▸ SUPPLIED MATERIAL:
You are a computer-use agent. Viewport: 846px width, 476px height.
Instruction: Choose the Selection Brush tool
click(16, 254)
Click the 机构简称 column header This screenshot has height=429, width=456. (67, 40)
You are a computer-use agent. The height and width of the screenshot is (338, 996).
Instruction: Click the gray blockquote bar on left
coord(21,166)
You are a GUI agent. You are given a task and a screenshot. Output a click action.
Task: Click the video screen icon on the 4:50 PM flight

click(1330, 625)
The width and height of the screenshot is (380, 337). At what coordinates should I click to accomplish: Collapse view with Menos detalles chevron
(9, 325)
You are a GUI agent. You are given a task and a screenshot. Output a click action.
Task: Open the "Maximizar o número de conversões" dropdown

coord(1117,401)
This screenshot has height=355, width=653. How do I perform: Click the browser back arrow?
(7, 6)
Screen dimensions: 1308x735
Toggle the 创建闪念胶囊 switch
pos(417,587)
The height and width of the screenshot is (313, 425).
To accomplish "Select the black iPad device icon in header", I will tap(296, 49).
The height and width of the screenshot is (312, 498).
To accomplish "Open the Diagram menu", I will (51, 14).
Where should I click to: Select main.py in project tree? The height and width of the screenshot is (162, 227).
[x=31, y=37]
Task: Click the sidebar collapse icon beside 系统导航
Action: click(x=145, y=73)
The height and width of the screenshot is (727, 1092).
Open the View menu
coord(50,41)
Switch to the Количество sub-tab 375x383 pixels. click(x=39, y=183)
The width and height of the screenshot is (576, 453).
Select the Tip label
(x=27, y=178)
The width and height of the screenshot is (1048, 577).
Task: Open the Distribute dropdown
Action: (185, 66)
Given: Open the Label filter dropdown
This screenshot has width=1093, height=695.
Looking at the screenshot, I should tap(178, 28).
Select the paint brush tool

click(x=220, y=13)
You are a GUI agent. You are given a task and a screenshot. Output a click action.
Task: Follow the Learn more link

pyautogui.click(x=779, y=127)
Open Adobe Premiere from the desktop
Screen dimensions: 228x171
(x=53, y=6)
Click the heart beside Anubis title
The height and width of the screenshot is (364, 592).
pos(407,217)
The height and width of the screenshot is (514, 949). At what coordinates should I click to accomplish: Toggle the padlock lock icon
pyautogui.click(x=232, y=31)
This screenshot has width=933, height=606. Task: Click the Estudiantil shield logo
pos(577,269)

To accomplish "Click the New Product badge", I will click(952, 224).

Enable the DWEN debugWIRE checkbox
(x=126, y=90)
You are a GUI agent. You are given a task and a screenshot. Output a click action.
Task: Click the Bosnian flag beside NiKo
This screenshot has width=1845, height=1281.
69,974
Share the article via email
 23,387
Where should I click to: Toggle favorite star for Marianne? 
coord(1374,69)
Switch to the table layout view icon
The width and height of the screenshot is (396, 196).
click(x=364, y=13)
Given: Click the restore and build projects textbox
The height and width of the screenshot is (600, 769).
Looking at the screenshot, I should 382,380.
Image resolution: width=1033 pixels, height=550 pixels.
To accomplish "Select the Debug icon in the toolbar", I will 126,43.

▸ GOAL OF THE EXERCISE: Using the data above, output each line exactly.

▸ TASK RESULT:
You are a computer-use agent. Viewport: 846px width, 476px height.
Instruction: Choose the Selection Brush tool
click(16, 254)
Click the 机构简称 column header This screenshot has height=429, width=456. (67, 40)
You are a computer-use agent. The height and width of the screenshot is (338, 996).
Instruction: Click the gray blockquote bar on left
coord(21,166)
You are a GUI agent. You are given a task and a screenshot. Output a click action.
Task: Click the video screen icon on the 4:50 PM flight

click(1330, 625)
The width and height of the screenshot is (380, 337). At what coordinates should I click to accomplish: Collapse view with Menos detalles chevron
(9, 325)
You are a GUI agent. You are given a task and a screenshot. Output a click action.
Task: Open the "Maximizar o número de conversões" dropdown

coord(1117,401)
This screenshot has height=355, width=653. How do I perform: Click the browser back arrow?
(7, 6)
Screen dimensions: 1308x735
Toggle the 创建闪念胶囊 switch
pos(417,587)
The height and width of the screenshot is (313, 425).
To accomplish "Select the black iPad device icon in header", I will tap(296, 49).
The height and width of the screenshot is (312, 498).
To accomplish "Open the Diagram menu", I will (51, 14).
Where should I click to: Select main.py in project tree? The height and width of the screenshot is (162, 227).
[x=31, y=37]
Task: Click the sidebar collapse icon beside 系统导航
Action: click(x=145, y=73)
The height and width of the screenshot is (727, 1092).
Open the View menu
coord(50,41)
Switch to the Количество sub-tab 375x383 pixels. click(x=39, y=183)
The width and height of the screenshot is (576, 453).
Select the Tip label
(x=27, y=178)
The width and height of the screenshot is (1048, 577).
Task: Open the Distribute dropdown
Action: (185, 66)
Given: Open the Label filter dropdown
This screenshot has width=1093, height=695.
Looking at the screenshot, I should tap(178, 28).
Select the paint brush tool

click(x=220, y=13)
You are a GUI agent. You are given a task and a screenshot. Output a click action.
Task: Follow the Learn more link

pyautogui.click(x=779, y=127)
Open Adobe Premiere from the desktop
Screen dimensions: 228x171
(x=53, y=6)
Click the heart beside Anubis title
The height and width of the screenshot is (364, 592).
pos(407,217)
The height and width of the screenshot is (514, 949). At what coordinates should I click to accomplish: Toggle the padlock lock icon
pyautogui.click(x=232, y=31)
This screenshot has width=933, height=606. Task: Click the Estudiantil shield logo
pos(577,269)

To accomplish "Click the New Product badge", I will click(952, 224).

Enable the DWEN debugWIRE checkbox
(x=126, y=90)
You are a GUI agent. You are given a task and a screenshot. Output a click action.
Task: Click the Bosnian flag beside NiKo
This screenshot has width=1845, height=1281.
69,974
Share the article via email
 23,387
Where should I click to: Toggle favorite star for Marianne? 
coord(1374,69)
Switch to the table layout view icon
The width and height of the screenshot is (396, 196).
click(x=364, y=13)
Given: Click the restore and build projects textbox
The height and width of the screenshot is (600, 769).
Looking at the screenshot, I should 382,380.
Image resolution: width=1033 pixels, height=550 pixels.
To accomplish "Select the Debug icon in the toolbar", I will 126,43.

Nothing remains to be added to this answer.